Image examples of three subjects in the GT dataset

The comparison results of image classification error rates of different algorithms on Georgia Tech face database are shown in Table 2.

Table 2 Rate of classification errors (%) on the GT datasetet

From Table 2, we can see that when the number of training samples per subject is 1, 2, 3, our algorithm performs better than other algorithms. For example, when the number of training samples per subject is 2, the error rate of our proposed algorithm (15) is 51.69%. However, the classification error rates of Original collaborative representation [37] and Multi-resolution dictionary learning [14], RSLDA [38], and BDLRR [39] are 52.15%, 65.86%, 51.70%, 56.77%, respectively. Similarly, when the number of training samples per subject is 3, the classification error rate of our algorithm (16) is 48.17%, which is 4.00%, 13.08%, 2.49%, and 1.00% lower than Original collaborative representation [37], Multi-resolution dictionary learning [14], RSLDA [38], and BDLRR [39], respectively. The results show that our proposed algorithm greatly improves the image classification accuracy.

4.3 Experiments on the FERET database

The proposed algorithm was tested on the FERET face database [43, 44]. FERET face database is one of the most widely used face databases in the field of face recognition. It is to collect the images of the subjects under different lighting conditions. The face images of each subject show the characteristics of different posture and facial expressions. In this section, experiments were performed using the ”ba”, ”bj”, ”bk”, ”be”, ”bf”, ”bd”, and ”bg” subsets of the FERET face database. There are 1400 gray face images of 200 subjects, and each subject has seven gray face images. Figure 13 shows the face images of three subjects in the FERET face database.

Fig. 13
figure 13

Image examples of three subjects in the FERET dataset

In the experiment, we adjust all human face images to 40x40 pixels. The classification error rate comparison results of different algorithms on the FERET face database are shown in Table 3.

Table 3 Rate of classification errors (%) on the FERET dataset

From Table 3, we can see that when the number of training samples per subject is 1, 2, 5, our proposed algorithm has a lower classification error rate than other algorithms. For example, when the number of training samples per subject is 5, the error rate of our proposed algorithm (15) is 28.75%. However, the classification error rates of Original collaborative representation [37] and Multi-resolution dictionary learning [14], RSLDA [38], and BDLRR [39] are 30.25%, 49.02%, 30.25%, 29.75%, respectively.
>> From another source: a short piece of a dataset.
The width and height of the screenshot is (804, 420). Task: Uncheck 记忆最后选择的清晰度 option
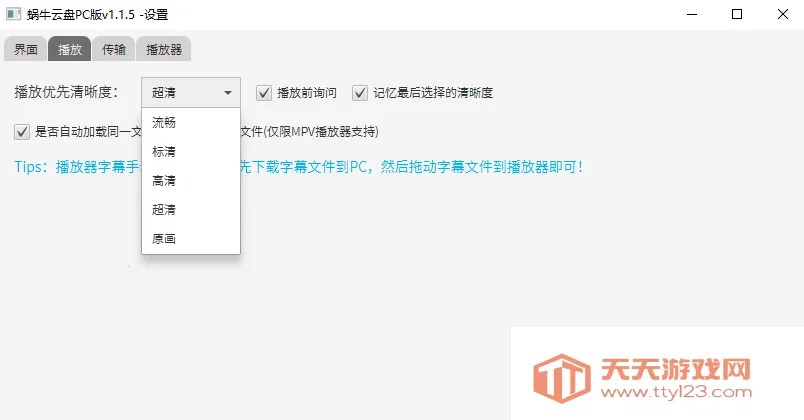[360, 93]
Similarly, when the number of training samples per subject is 2, the proposed algorithm (16) has a classification error of 39.8%, which has higher classification accuracy than other algorithms, such as RSLDA [38] and BDLRR [39]. The above experiments show that the proposed algorithm can effectively improve the accuracy of image classification.

5 Conclusions

In order to improve the accuracy of image classification, especially image classification on deformable objects, such as human faces, this paper proposes an image classification algorithm. The experimental results show that our algorithm has better classification performance than other similar algorithms, such as Multi-resolution dictionary learning, RSLDA, BDLRR, L1LS, FISTA, PALM and other sparse representation algorithms. At the same time, the proposed algorithm has the advantages of high computational efficiency, simple implementation, and complete automation. In addition, the two new image representation procedures that we propose are complementary to the original image when representing the object. The original image and the virtual image are used to perform multiple representations on the same object, which makes our algorithm very versatile. The above experiments also prove the feasibility and effectiveness of the algorithm.